I’m not, I’ve realized after many years thinking otherwise, actually that good at relaxing. It’s a little bit like the fable of the dentist with crooked teeth, the tailor with holes in his only jacket and the doctor who smokes like a chimney. I’m the yoga teacher who actually can’t relax. On the surface I seem relaxed, but my friend described my energy in a nutshell, she said: “you’re like the sea, calm, steady, but those waves keep coming, steady, steady, steady”.
Its like that, I can’t sit down for too long, unless I’m engrossed in reading; when I wake up, I jump up; on leisurely weekends I’m the one saying “so what’s the plan?” but thankfully at Grayshott people like me were taken into account; there were scrabble boards, rubbish magazines and commentary papers lying about in the elegant drawing room. There were thoughtfully landscaped gardens with matured acacia trees, rhododendrons and wild roses competing for the senses of the lone wanderer.
I took to the outside for languid strolls where I marveled at my own impatience and found myself promptly back at the tea station drinking my fortieth mug of hot water with lemon. Its this curious blend of pausing and rushing that brought my attention to the true role of the mind in our lives. While my body was being attended to semi constantly, offered the choice of exertion or pampering, grueling exercise or plump cushioned sofas, my mind was playing a tug 'o’ war, a ‘resistance’ against all this luxury.
Many of the visitors to Grayshott are there as part of a program where their diets and lifestyles are given a full overhaul and they are over the course of a week instilled with intelligent information regarding nutrition and things like body composition. It seems that poor diet is the leading cause of death and disease in our society, more so than smoking, drinking alcohol and inactivity combined. These people are taking their health seriously and it is a heartening environment to be in, although my friend and I are not part of the program.
There is a time though when our bodies call for our attention and there is a time when they can finally have their say. Often we don’t listen and years may go by, we start to cultivate stuff like adipose fatty tissue in places where it shouldn’t be (gawd, I don’t remember if there’s anywhere it should be), we develop diabetes, degenerative diseases now outnumber infectious diseases in our culture and these can all be avoided!
But what interests me in all of this is the effect on our minds of this state of disease. Even as adept meditators we can feel a fog descending over our awareness as we practice meditation, the Tibetan Book of Living & Dying encourages us to “ Alert yourself, straighten your back, breathe the stale air out of your lungs, and direct your awareness into clear space to freshen your mind” for “If you remain in this stagnant state, you will not evolve; so whenever this setback arises, clear it again and again. It is important to be as watchful as possible, and to stay as vigilant as you can.”

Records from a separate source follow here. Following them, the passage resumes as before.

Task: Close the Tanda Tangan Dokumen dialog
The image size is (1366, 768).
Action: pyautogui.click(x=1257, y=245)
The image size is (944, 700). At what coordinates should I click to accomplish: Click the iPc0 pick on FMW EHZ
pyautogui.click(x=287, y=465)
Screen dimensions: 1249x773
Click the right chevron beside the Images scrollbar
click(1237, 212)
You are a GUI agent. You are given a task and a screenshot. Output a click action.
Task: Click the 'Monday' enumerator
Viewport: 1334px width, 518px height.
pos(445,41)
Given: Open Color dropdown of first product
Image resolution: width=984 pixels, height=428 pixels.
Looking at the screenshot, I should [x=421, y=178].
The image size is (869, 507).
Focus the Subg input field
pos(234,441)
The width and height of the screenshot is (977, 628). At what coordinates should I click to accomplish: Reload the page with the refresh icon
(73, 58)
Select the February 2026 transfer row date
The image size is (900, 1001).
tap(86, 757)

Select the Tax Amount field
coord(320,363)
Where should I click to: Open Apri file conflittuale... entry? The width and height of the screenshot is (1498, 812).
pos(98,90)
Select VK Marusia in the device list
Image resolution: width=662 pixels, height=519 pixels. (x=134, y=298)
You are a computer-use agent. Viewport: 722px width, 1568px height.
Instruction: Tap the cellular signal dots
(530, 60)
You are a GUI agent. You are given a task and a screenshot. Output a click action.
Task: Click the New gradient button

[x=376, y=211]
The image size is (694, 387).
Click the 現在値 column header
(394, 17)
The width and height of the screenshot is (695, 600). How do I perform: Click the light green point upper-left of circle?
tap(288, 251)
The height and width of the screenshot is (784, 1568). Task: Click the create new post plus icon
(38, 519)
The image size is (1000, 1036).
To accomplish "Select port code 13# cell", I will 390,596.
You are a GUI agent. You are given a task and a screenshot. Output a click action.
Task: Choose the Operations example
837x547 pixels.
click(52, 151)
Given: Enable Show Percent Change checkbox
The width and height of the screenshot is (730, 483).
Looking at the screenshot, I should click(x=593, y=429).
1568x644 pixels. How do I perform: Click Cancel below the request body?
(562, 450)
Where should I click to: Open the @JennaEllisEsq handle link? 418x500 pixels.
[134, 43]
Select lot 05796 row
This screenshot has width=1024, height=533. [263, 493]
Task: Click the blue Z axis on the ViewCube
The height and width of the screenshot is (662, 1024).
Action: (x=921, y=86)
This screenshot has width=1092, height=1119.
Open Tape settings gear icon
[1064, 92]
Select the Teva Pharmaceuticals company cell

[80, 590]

Through vigilance I have noticed that what we put into our bodies has a very strong effect on our mental state. Stimulants and downers such as too much bread induce fogginess, overdosing on cheese is mucus building and interferes with a smooth breath which in turn affects the mental clarity that is so dependent on this vital breath. Its hardly news but we are what we eat.
Vigilance has also brought me to the conclusion that bingeing on rubbish magazines or simply overdosing on opinion columns can lead to a comatose state that is not conducive to the sweet sattva of meditation. Flicking through Hello magazine is the epitomy of a tamasic activity for the body, watching an action DVD could be another one. But in both of these instances the content we are absorbing is ‘rajasic’, fiery, adrenaline fuelled and glitzy. This cocktail can result in functional disorders such as chronic fatigue and depression. For more on this a look at the gunas would be of interest.
Yoga and spa going are hardly incompatible, so if you do happen to have the dosh (its very not cheap) I highly recommend Grayshott and if you don’t here’s a few ideas to have your own healing retreat at home:
- buy a ridiculous amount of fresh vegetables and fruit, it’s a sure way to be inspired to eat it
- read up a bit about nutrition (The Weston A. Price foundation is particularly interesting I find)
- pour a lot of Epsom or Dead Sea salt into your bath and soak for a good 20 minutes. Each has a different effect so go for what you need most.
- ask a friend for a 10 minute back rub, pay them back in kind
- hot-cold-hot-cold showering is very stimulating for the immune system, so take a deep breath and go for it!
- be creative in finding ways to sweat: jumping up and down on a mini trampoline is meant to be fantastic to increase energy levels.